_Data for review_:
******************************
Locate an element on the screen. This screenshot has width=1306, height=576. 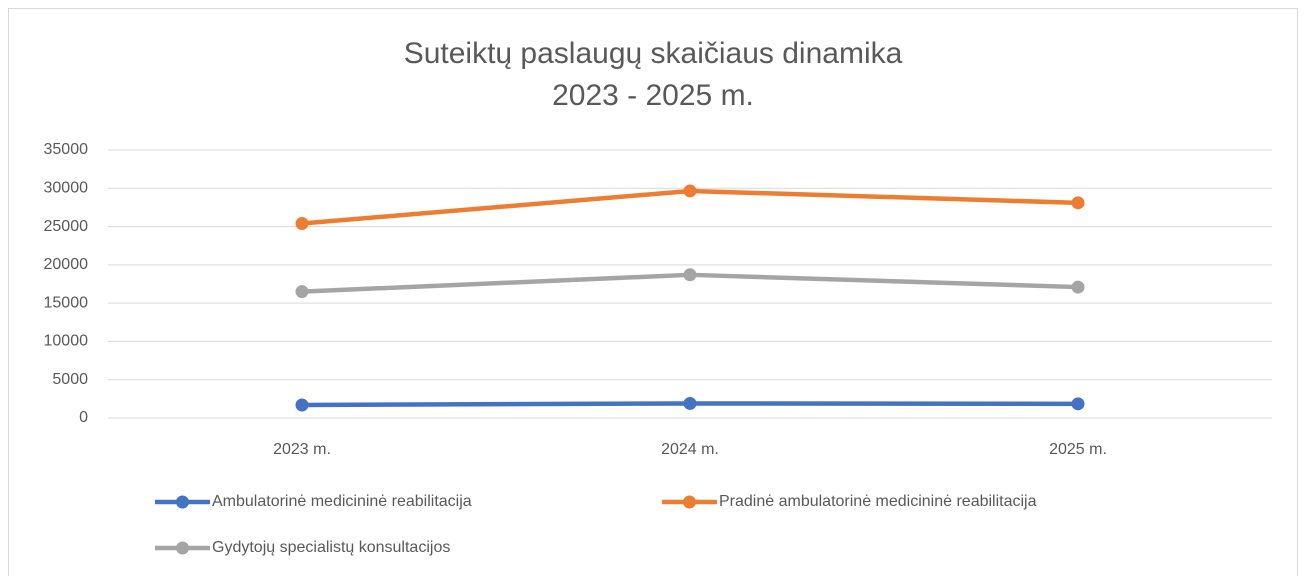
******************************
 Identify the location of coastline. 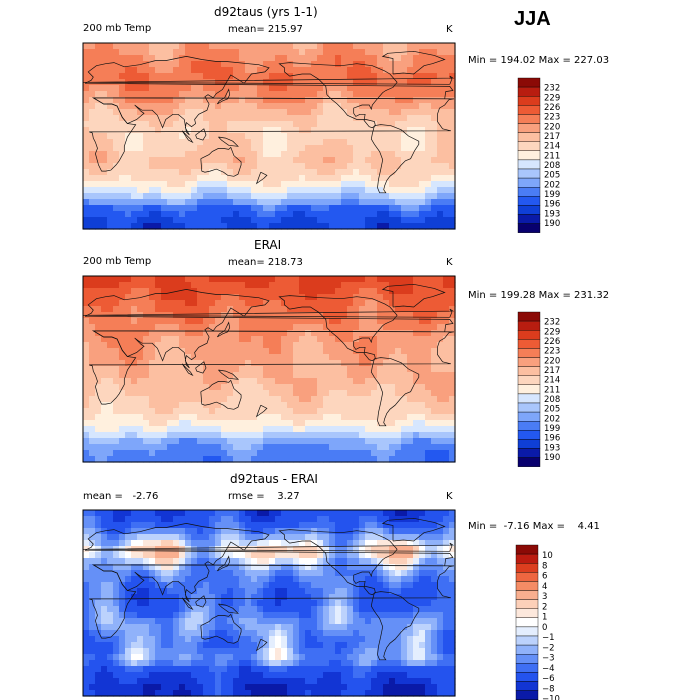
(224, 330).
******************************
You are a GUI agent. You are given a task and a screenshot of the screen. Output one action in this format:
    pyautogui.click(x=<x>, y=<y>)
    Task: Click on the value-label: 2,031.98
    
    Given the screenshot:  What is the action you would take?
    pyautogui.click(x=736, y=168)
******************************
_Problem requirements_: Rewrite the lines from the one containing "You are a GUI" through the one containing "pyautogui.click(x=736, y=168)", replacing "screenshot" with "screen capture" and leaving everything else unchanged.

_Task output_:
You are a GUI agent. You are given a task and a screen capture of the screen. Output one action in this format:
    pyautogui.click(x=<x>, y=<y>)
    Task: Click on the value-label: 2,031.98
    
    Given the screen capture:  What is the action you would take?
    pyautogui.click(x=736, y=168)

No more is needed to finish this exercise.